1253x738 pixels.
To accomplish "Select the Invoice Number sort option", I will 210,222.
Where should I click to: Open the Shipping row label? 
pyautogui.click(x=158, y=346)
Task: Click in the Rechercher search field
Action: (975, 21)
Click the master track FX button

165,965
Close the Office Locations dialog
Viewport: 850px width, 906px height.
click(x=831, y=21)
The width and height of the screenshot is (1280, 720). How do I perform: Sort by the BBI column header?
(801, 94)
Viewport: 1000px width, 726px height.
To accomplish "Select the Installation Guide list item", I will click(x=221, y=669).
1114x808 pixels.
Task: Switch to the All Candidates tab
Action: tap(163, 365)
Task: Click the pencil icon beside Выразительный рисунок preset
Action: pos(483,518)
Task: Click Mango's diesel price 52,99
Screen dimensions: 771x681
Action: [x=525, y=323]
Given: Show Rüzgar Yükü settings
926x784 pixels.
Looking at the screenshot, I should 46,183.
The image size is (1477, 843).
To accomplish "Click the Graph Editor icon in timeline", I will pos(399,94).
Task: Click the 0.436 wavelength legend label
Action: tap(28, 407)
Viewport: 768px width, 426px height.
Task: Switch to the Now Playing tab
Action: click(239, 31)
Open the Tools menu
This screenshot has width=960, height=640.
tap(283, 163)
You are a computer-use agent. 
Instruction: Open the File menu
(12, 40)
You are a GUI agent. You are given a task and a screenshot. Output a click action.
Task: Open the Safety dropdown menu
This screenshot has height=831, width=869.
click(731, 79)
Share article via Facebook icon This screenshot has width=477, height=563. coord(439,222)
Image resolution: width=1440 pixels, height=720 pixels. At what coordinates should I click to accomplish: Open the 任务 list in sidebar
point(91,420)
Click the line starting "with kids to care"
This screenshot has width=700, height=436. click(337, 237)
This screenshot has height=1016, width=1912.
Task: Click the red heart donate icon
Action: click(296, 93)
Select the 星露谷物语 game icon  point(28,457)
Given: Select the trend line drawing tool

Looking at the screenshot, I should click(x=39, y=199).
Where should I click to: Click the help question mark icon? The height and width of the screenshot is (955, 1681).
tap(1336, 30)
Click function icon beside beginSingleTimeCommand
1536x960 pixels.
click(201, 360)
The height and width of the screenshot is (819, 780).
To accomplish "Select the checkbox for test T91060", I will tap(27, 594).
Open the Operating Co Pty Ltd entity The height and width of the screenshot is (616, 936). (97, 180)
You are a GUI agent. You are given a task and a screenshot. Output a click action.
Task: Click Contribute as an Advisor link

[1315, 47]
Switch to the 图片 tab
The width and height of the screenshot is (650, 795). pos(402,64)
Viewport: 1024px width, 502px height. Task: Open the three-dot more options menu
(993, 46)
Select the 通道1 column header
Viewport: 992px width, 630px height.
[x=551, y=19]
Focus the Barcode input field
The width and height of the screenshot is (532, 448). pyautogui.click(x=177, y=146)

▸ **How to complete this task**: The listing is to be given again exactly, line for line.

▸ **Solution below**:
1253x738 pixels.
To accomplish "Select the Invoice Number sort option", I will 210,222.
Where should I click to: Open the Shipping row label? 
pyautogui.click(x=158, y=346)
Task: Click in the Rechercher search field
Action: (975, 21)
Click the master track FX button

165,965
Close the Office Locations dialog
Viewport: 850px width, 906px height.
click(x=831, y=21)
The width and height of the screenshot is (1280, 720). How do I perform: Sort by the BBI column header?
(801, 94)
Viewport: 1000px width, 726px height.
To accomplish "Select the Installation Guide list item", I will click(x=221, y=669).
1114x808 pixels.
Task: Switch to the All Candidates tab
Action: tap(163, 365)
Task: Click the pencil icon beside Выразительный рисунок preset
Action: pos(483,518)
Task: Click Mango's diesel price 52,99
Screen dimensions: 771x681
Action: [x=525, y=323]
Given: Show Rüzgar Yükü settings
926x784 pixels.
Looking at the screenshot, I should 46,183.
The image size is (1477, 843).
To accomplish "Click the Graph Editor icon in timeline", I will pos(399,94).
Task: Click the 0.436 wavelength legend label
Action: tap(28, 407)
Viewport: 768px width, 426px height.
Task: Switch to the Now Playing tab
Action: click(239, 31)
Open the Tools menu
This screenshot has width=960, height=640.
tap(283, 163)
You are a computer-use agent. 
Instruction: Open the File menu
(12, 40)
You are a GUI agent. You are given a task and a screenshot. Output a click action.
Task: Open the Safety dropdown menu
This screenshot has height=831, width=869.
click(731, 79)
Share article via Facebook icon This screenshot has width=477, height=563. coord(439,222)
Image resolution: width=1440 pixels, height=720 pixels. At what coordinates should I click to accomplish: Open the 任务 list in sidebar
point(91,420)
Click the line starting "with kids to care"
This screenshot has width=700, height=436. click(337, 237)
This screenshot has height=1016, width=1912.
Task: Click the red heart donate icon
Action: click(296, 93)
Select the 星露谷物语 game icon  point(28,457)
Given: Select the trend line drawing tool

Looking at the screenshot, I should click(x=39, y=199).
Where should I click to: Click the help question mark icon? The height and width of the screenshot is (955, 1681).
tap(1336, 30)
Click function icon beside beginSingleTimeCommand
1536x960 pixels.
click(201, 360)
The height and width of the screenshot is (819, 780).
To accomplish "Select the checkbox for test T91060", I will tap(27, 594).
Open the Operating Co Pty Ltd entity The height and width of the screenshot is (616, 936). (97, 180)
You are a GUI agent. You are given a task and a screenshot. Output a click action.
Task: Click Contribute as an Advisor link

[1315, 47]
Switch to the 图片 tab
The width and height of the screenshot is (650, 795). pos(402,64)
Viewport: 1024px width, 502px height. Task: Open the three-dot more options menu
(993, 46)
Select the 通道1 column header
Viewport: 992px width, 630px height.
[x=551, y=19]
Focus the Barcode input field
The width and height of the screenshot is (532, 448). pyautogui.click(x=177, y=146)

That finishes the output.